The Republican seeking to replace Mick Mulvaney in the U.S. House said Thursday that the shooting of a congressman during a recreational baseball practice is a prime example of why more people should carry guns.
Ralph Norman, a former state lawmaker seeking to represent South Carolina’s 5th District, said that more people would have been wounded or killed if officers providing security for House Majority Whip Steve Scalise hadn’t been armed when a man opened fire Wednesday morning at a ballfield in Alexandria, Virginia.
“Absolutely,” Norman, a real estate developer and former state lawmaker, told The Associated Press, when asked if he wanted to carry a weapon if elected to the House seat. “More people ought to be armed.”
Norman, who faces off with Democrat Archie Parnell and three third-party candidates in next Tuesday’s election, said he has a concealed carry permit in South Carolina.
The shooting of Scalise and four others, including two members of the Capitol Police, has prompted a renewed conversation about gun possession, particularly among elected officials. Some congressmen have proposed allowing members to carry weapons for protection.
Firearms and other dangerous weapons are prohibited on the U.S. Capitol grounds, and the District of Columbia has otherwise strict firearms rules. In Virginia, where the shooting occurred, firearms can be openly carried without a permit, and the state issues concealed carry permits. In nearby Maryland, applicants for wear-and-carry permits are required to show “good and substantial reason” for needing a handgun’s protection, according to state police.
For Norman, the shooting of Scalise has been a teachable moment with his campaign staffers on how to approach security issues.

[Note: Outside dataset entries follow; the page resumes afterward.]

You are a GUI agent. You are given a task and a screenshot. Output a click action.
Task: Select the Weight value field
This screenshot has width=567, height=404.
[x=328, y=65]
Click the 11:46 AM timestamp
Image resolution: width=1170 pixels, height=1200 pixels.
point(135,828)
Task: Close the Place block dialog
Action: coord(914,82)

“The baseball game is a poster child for what can happen at any event, any town hall,” he said. “I thank God those security guards were armed.”
Norman spoke after a forum with other candidates in Tuesday’s special election for South Carolina’s 5th District seat. Parnell said he supported the Second Amendment but wanted smarter background check procedures. That includes adding days to the window of time clerks have to do the checks, something authorities have said might have made it tougher for Charleston church shooter Dylann Roof to buy the gun he used to massacre nine people at a June 2015 Bible study.
More than just current events, though, Parnell said one of his goals in Congress would be to find a way to hold substantive conversations on divisive issues like guns.
“The tone in this country is wrong,” Parnell said during Thursday’s forum, in answering a question on gun regulation. “We cannot shout at each other.”
(AP)
2 Responses
The Congressional candidate is spouting an NRA line that good guys with guns will protect against bad guys with guns. Considering that there are approximately a zillion guns owned by the American public, why don’t more gun owners participate in shoot-outs with bad guys? It just does not happen, probably for good reasons, e.g., responsible gun owners don’t feel capable of engaging in shoot-outs. When irresponsible gun owners start shooting, children not in the line of fire get their brains blown out by untrained, incompetent gunmen. The solution is tighter control of guns, not wishing that more people would join in shoot-outs.
The folks who cut down the shooter at that baseball practice were trained professionals, not drive-by kibbitzers.
huju,
Your comment is total Leftist pap and nonsense. There have been numerous occasions of legal gun owners intervening in violent events and preventing demented killers from killing more. The most dangerous place in the world is a gun free zone where only criminals have guns.
John Lott has proven scientifically that the more legal gun owners there are the less gun violence that occurs. This is because the illegal gun owners which would never be stopped by ridiculous gun limitation laws don’t try anything when they know that they will be challenged by legal gun owners.